What is needed: In full and without change, transcribe the records below.

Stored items
%%
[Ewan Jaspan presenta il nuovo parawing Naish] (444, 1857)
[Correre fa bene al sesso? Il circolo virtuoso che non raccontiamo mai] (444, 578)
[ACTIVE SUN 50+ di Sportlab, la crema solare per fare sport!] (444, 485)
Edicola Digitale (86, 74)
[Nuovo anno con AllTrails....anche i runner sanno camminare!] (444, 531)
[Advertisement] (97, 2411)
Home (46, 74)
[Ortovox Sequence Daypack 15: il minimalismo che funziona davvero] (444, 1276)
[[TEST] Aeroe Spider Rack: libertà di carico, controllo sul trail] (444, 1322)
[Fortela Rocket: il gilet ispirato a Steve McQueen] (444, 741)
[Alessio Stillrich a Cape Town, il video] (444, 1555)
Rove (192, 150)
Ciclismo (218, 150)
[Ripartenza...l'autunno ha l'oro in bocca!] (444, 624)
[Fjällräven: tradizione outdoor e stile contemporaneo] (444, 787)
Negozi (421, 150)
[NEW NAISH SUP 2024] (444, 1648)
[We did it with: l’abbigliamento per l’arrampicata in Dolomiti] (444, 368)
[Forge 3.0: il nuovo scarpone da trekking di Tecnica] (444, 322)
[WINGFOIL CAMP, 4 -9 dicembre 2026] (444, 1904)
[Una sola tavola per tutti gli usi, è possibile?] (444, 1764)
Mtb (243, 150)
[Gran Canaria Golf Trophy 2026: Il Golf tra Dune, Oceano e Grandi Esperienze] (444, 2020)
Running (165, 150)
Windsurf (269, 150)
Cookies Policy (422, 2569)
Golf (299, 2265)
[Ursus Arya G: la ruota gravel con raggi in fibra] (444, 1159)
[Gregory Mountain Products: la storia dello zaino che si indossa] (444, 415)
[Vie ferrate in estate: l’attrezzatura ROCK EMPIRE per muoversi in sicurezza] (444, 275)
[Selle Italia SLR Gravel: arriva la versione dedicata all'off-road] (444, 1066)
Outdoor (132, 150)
%%
Response for this exercise:
[Ewan Jaspan presenta il nuovo parawing Naish] (444, 1857)
[Correre fa bene al sesso? Il circolo virtuoso che non raccontiamo mai] (444, 578)
[ACTIVE SUN 50+ di Sportlab, la crema solare per fare sport!] (444, 485)
Edicola Digitale (86, 74)
[Nuovo anno con AllTrails....anche i runner sanno camminare!] (444, 531)
[Advertisement] (97, 2411)
Home (46, 74)
[Ortovox Sequence Daypack 15: il minimalismo che funziona davvero] (444, 1276)
[[TEST] Aeroe Spider Rack: libertà di carico, controllo sul trail] (444, 1322)
[Fortela Rocket: il gilet ispirato a Steve McQueen] (444, 741)
[Alessio Stillrich a Cape Town, il video] (444, 1555)
Rove (192, 150)
Ciclismo (218, 150)
[Ripartenza...l'autunno ha l'oro in bocca!] (444, 624)
[Fjällräven: tradizione outdoor e stile contemporaneo] (444, 787)
Negozi (421, 150)
[NEW NAISH SUP 2024] (444, 1648)
[We did it with: l’abbigliamento per l’arrampicata in Dolomiti] (444, 368)
[Forge 3.0: il nuovo scarpone da trekking di Tecnica] (444, 322)
[WINGFOIL CAMP, 4 -9 dicembre 2026] (444, 1904)
[Una sola tavola per tutti gli usi, è possibile?] (444, 1764)
Mtb (243, 150)
[Gran Canaria Golf Trophy 2026: Il Golf tra Dune, Oceano e Grandi Esperienze] (444, 2020)
Running (165, 150)
Windsurf (269, 150)
Cookies Policy (422, 2569)
Golf (299, 2265)
[Ursus Arya G: la ruota gravel con raggi in fibra] (444, 1159)
[Gregory Mountain Products: la storia dello zaino che si indossa] (444, 415)
[Vie ferrate in estate: l’attrezzatura ROCK EMPIRE per muoversi in sicurezza] (444, 275)
[Selle Italia SLR Gravel: arriva la versione dedicata all'off-road] (444, 1066)
Outdoor (132, 150)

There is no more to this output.